I dipendenti dall'adrenalina della fatica, 1 italiano su 3, sono il cuore pulsante dell'attività di cui solo il vertice professionistico ha gli onori della vetrina. Le attività di base e delle scuole «sono consentite solo in forma individuale e non sono permesse gare e competizioni». Se lo sport amatoriale deve limitarsi ad allenamenti singoli senza partite, quello dilettantistico - dalla Serie D alla Seconda categoria per parlare del calcio - procede. La decisione non è stata fatta a caso.
Il nuovo Dpcm anti-pandemia ferma le partite di sport a livello provinciale e giovanile, mentre quello nazionale e regionale proseguono, dal calcio al rugby.
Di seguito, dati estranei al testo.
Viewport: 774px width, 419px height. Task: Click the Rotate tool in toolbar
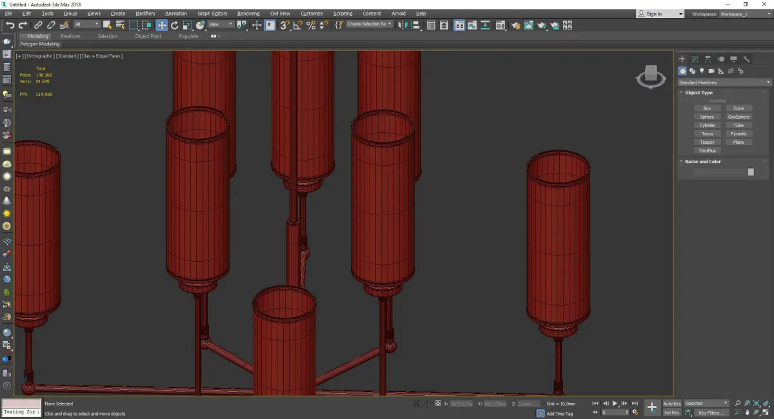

Ma nei fatti, solo per il mondo del pallone, lo stop ai match riguarda un fenomeno che coinvolge in Italia 9000 società, di cui oltre 7 mila con le vere e proprie "scuole", con rette annuali che variano da 300 a 900 euro e possono garantire un movimento economico a molti zeri. Ogni anno vi cominciano a giocare 300 mila ragazzini, ed è stato calcolato che solo uno su quattromila di loro arriverà un giorno ad esordire nel calcio professionistico di Serie A o B. Numeri che fanno capire la portata del fenomeno, e anche l'importanza di non aver chiuso del tutto queste scuole, come ai tempi del lockdown. Ma c'è chi è comunque preoccupato, come il presidente della lega nazionale Dilettanti, Cosimo Sibilia: «impedire lo sport - dice a proposito del divieto di disputare le partite - soprattutto a bambini e ragazzi equivale a creare un forte squilibrio tra una socialità organizzata e quella disorganizzata, quella che porterà migliaia di giovani a vivere il proprio tempo libero senza regole e senza responsabilità».